Loading and spreading of Sir proteins at a synthetic silencer. (A) Chromatin immunoprecipitations from SIR, sir2Δ, sir3Δ, or sir4Δ strains (left-to-right columns; JRY7131, JRY7303, JRY7304, and JRY7305, respectively). Cells contained 4xGal4-RAP1-ABF1 HMRa ΔI at HMR, and Gal4-Sir1p was repressed (−, first six lanes) or expressed (+, second six lanes). Wild-type Sir1p was constitutively expressed and acted at HML but not the synthetic silencer at HMR. DNA immunoprecipitated with antibodies against Sir2p (top), Sir3p (middle), or Sir4p (bottom) was analyzed by simultaneous amplification of the synthetic silencer (top band, top gels), the a1 open reading frame (top band, middle gels), or HML-E (top band, bottom gels) and sequences adjacent to MAT (bottom band, all gels). Negative controls (lanes Pre) had samples immunoprecipitated with rabbit sera from unimmunized rabbits. 1/7500, 1/15,000, or 1/30,000 of the input DNA or 1/100, 1/200, or 1/400 of the immunoprecipitated DNA was analyzed. In this experiment, the ratio of immunoprecipitated HMR to MAT DNA was smaller than the ratio of immunoprecipitated HMR to SSC1 DNA in previous experiments. Consequently, these images reflect longer exposures than those in other figures, and the negative control is more visible. (B) RNA was isolated from the same samples used in part A in the absence (lane 1) or presence (lane 2) of Gal4-Sir1p and analyzed for a1 or SCR1 mRNA.

Figure 7

Association of Sir proteins with HML silencers.
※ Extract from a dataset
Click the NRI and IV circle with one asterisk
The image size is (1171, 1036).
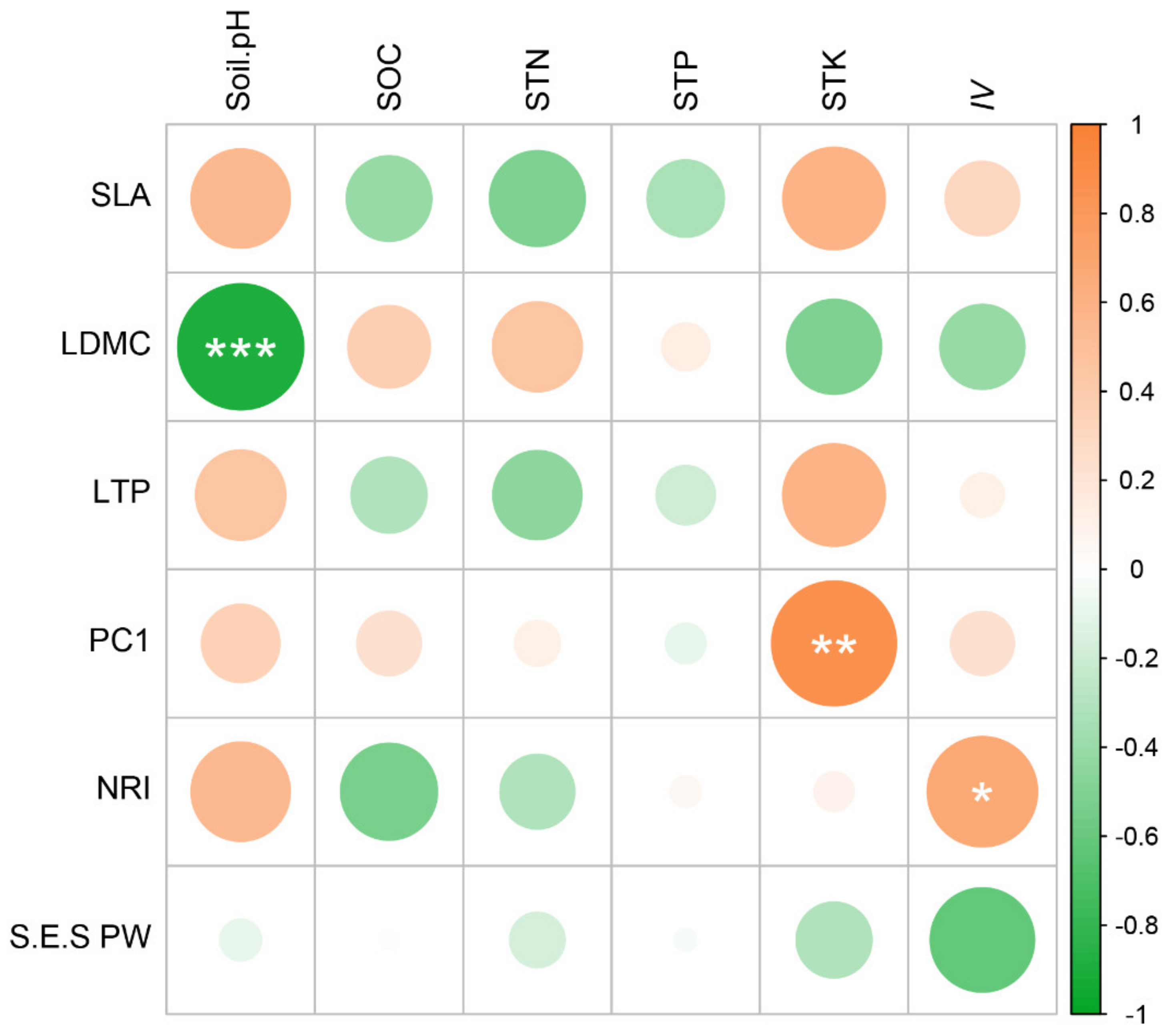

Chromatin immunoprecipitations from MATα strains described in Figure 1. Immunoprecipitated DNA was analyzed by simultaneous amplification of HML-E (panels 1, 3, and 5) or HML-I (panels 2, 4, and 6) and the SSC1 promoter (bottom bands). The template DNA was serially diluted twofold, starting with 1/19,000 of the input DNA or 1/250 (panels 1 and 2) or 1/125 (panel 3) of immunoprecipitated DNA.

Figure 8

Models for Sir protein action. (A) Formation of silenced chromatin. Sir proteins (1–4) associate with ORC, Rap1p (R), and Abf1p (A) DNA binding proteins through protein–protein interactions (straight arrows). Sir2p then deacetylates the H3 and H4 tails of the neighboring nucleosome (line 2), creating binding sites for Sir3p and Sir4p (line 3). Sir2p deacetylates the next nucleosome, and the process repeats itself. (B) Boundaries of silenced chromatin. Sir protein spreading is interrupted by a gap in the nucleosome array (line 1) or a highly acetylated nucleosome (line 2). (C) Inheritance of silenced chromatin. The newly replicated silenced locus contains a mixture of hypoacetylated nucleosomes associated with Sir proteins and newly synthesized acetylated nucleosomes (line 1). Sir2p deacetylates neighboring nucleosomes, creating binding sites for Sir3p and Sir4p and reforming silenced chromatin.